• **INFORMATION GIVEN**
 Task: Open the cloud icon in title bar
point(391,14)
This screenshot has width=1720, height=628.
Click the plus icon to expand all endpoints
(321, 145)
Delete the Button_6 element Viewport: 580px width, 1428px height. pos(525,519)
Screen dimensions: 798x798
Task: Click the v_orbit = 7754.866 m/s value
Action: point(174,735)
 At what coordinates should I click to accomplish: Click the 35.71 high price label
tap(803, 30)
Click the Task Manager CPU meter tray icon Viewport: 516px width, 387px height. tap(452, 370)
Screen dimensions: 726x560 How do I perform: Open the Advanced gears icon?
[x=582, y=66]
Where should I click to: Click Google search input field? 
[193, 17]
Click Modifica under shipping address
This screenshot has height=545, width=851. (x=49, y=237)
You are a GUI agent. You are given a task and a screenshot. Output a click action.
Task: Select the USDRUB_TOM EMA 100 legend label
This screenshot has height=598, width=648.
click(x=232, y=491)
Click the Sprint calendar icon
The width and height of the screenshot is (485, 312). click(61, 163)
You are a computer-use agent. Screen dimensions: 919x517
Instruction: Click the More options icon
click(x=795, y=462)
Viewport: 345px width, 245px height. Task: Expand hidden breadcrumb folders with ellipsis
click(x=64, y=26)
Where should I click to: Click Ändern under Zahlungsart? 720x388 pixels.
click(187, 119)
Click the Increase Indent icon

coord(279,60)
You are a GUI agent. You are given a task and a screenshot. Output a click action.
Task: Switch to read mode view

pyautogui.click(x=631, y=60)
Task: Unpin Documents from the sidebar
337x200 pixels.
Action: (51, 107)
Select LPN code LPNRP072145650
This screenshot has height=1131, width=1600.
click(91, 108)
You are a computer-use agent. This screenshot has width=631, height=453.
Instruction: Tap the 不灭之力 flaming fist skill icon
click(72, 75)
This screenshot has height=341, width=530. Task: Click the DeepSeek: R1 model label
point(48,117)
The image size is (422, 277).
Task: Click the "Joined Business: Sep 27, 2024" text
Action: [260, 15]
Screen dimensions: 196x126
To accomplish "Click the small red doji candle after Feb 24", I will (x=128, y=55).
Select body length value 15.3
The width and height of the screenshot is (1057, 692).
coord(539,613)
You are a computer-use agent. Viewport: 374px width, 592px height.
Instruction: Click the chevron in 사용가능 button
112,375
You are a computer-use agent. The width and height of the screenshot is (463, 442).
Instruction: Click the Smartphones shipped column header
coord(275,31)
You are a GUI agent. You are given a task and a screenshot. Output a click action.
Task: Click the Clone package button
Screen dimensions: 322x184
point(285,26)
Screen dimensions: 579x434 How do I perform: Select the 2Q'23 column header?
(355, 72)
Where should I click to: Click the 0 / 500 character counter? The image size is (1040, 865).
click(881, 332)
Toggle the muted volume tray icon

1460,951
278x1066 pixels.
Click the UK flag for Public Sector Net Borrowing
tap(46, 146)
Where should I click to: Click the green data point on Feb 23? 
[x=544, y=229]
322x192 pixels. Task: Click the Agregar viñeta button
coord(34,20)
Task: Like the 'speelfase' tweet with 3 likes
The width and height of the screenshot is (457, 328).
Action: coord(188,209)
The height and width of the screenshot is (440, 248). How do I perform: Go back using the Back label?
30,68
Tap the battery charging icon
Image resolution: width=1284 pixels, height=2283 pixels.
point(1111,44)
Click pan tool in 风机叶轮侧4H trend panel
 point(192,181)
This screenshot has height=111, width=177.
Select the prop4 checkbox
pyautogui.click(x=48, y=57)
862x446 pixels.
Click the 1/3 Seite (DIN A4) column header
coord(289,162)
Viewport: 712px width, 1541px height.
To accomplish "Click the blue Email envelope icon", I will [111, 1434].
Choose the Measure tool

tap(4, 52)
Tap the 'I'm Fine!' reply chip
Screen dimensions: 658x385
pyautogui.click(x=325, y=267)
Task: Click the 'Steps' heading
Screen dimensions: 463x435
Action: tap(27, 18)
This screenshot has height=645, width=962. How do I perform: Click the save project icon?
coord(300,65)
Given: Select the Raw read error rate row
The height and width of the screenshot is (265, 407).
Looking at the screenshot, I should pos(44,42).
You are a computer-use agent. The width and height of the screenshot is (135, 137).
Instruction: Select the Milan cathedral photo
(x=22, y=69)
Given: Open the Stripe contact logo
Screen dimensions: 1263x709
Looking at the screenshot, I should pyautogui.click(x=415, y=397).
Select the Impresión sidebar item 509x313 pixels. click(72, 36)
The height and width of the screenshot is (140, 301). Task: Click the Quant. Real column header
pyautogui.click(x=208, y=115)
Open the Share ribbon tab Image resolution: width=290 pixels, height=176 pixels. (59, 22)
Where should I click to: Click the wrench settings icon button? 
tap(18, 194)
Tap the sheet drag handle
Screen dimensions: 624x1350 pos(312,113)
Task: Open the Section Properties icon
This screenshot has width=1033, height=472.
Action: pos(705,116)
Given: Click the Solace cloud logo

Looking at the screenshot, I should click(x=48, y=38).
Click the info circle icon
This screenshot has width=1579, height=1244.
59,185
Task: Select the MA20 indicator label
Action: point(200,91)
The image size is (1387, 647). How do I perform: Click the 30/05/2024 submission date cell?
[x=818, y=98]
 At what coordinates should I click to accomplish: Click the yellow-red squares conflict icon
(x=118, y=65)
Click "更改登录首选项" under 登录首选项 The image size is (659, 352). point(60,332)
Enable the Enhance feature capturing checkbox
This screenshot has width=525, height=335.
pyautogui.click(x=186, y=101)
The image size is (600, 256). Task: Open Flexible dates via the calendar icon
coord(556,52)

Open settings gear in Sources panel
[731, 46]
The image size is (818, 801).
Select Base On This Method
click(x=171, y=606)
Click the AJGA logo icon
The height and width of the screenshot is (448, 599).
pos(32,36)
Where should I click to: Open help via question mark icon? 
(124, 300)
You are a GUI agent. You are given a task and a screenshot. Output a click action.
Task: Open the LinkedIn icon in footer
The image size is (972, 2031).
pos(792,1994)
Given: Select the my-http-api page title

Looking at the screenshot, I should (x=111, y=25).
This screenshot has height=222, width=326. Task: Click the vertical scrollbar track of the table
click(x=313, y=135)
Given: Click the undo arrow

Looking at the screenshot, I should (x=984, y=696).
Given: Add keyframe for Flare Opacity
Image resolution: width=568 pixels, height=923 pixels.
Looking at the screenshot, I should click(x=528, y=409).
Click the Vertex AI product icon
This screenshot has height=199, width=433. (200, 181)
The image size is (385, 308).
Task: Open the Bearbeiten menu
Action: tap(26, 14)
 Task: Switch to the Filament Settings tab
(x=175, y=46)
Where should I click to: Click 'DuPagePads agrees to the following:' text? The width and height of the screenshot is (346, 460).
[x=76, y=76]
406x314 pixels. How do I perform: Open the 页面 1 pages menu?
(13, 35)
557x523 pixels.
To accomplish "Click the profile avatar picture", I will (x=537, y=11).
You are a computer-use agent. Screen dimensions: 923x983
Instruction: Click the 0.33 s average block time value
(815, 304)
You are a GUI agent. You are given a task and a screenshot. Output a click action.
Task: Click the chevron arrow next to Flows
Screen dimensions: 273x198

• **TASK OBJECTIVE**
Your answer must be the lines above, unchanged, from the first one through the line that holds "Select body length value 15.3", inclusive, and no others.

• **OUTPUT OF THE TASK**
 Task: Open the cloud icon in title bar
point(391,14)
This screenshot has width=1720, height=628.
Click the plus icon to expand all endpoints
(321, 145)
Delete the Button_6 element Viewport: 580px width, 1428px height. pos(525,519)
Screen dimensions: 798x798
Task: Click the v_orbit = 7754.866 m/s value
Action: point(174,735)
 At what coordinates should I click to accomplish: Click the 35.71 high price label
tap(803, 30)
Click the Task Manager CPU meter tray icon Viewport: 516px width, 387px height. tap(452, 370)
Screen dimensions: 726x560 How do I perform: Open the Advanced gears icon?
[x=582, y=66]
Where should I click to: Click Google search input field? 
[193, 17]
Click Modifica under shipping address
This screenshot has height=545, width=851. (x=49, y=237)
You are a GUI agent. You are given a task and a screenshot. Output a click action.
Task: Select the USDRUB_TOM EMA 100 legend label
This screenshot has height=598, width=648.
click(x=232, y=491)
Click the Sprint calendar icon
The width and height of the screenshot is (485, 312). click(61, 163)
You are a computer-use agent. Screen dimensions: 919x517
Instruction: Click the More options icon
click(x=795, y=462)
Viewport: 345px width, 245px height. Task: Expand hidden breadcrumb folders with ellipsis
click(x=64, y=26)
Where should I click to: Click Ändern under Zahlungsart? 720x388 pixels.
click(187, 119)
Click the Increase Indent icon

coord(279,60)
You are a GUI agent. You are given a task and a screenshot. Output a click action.
Task: Switch to read mode view

pyautogui.click(x=631, y=60)
Task: Unpin Documents from the sidebar
337x200 pixels.
Action: (51, 107)
Select LPN code LPNRP072145650
This screenshot has height=1131, width=1600.
click(91, 108)
You are a computer-use agent. This screenshot has width=631, height=453.
Instruction: Tap the 不灭之力 flaming fist skill icon
click(72, 75)
This screenshot has height=341, width=530. Task: Click the DeepSeek: R1 model label
point(48,117)
The image size is (422, 277).
Task: Click the "Joined Business: Sep 27, 2024" text
Action: [260, 15]
Screen dimensions: 196x126
To accomplish "Click the small red doji candle after Feb 24", I will (x=128, y=55).
Select body length value 15.3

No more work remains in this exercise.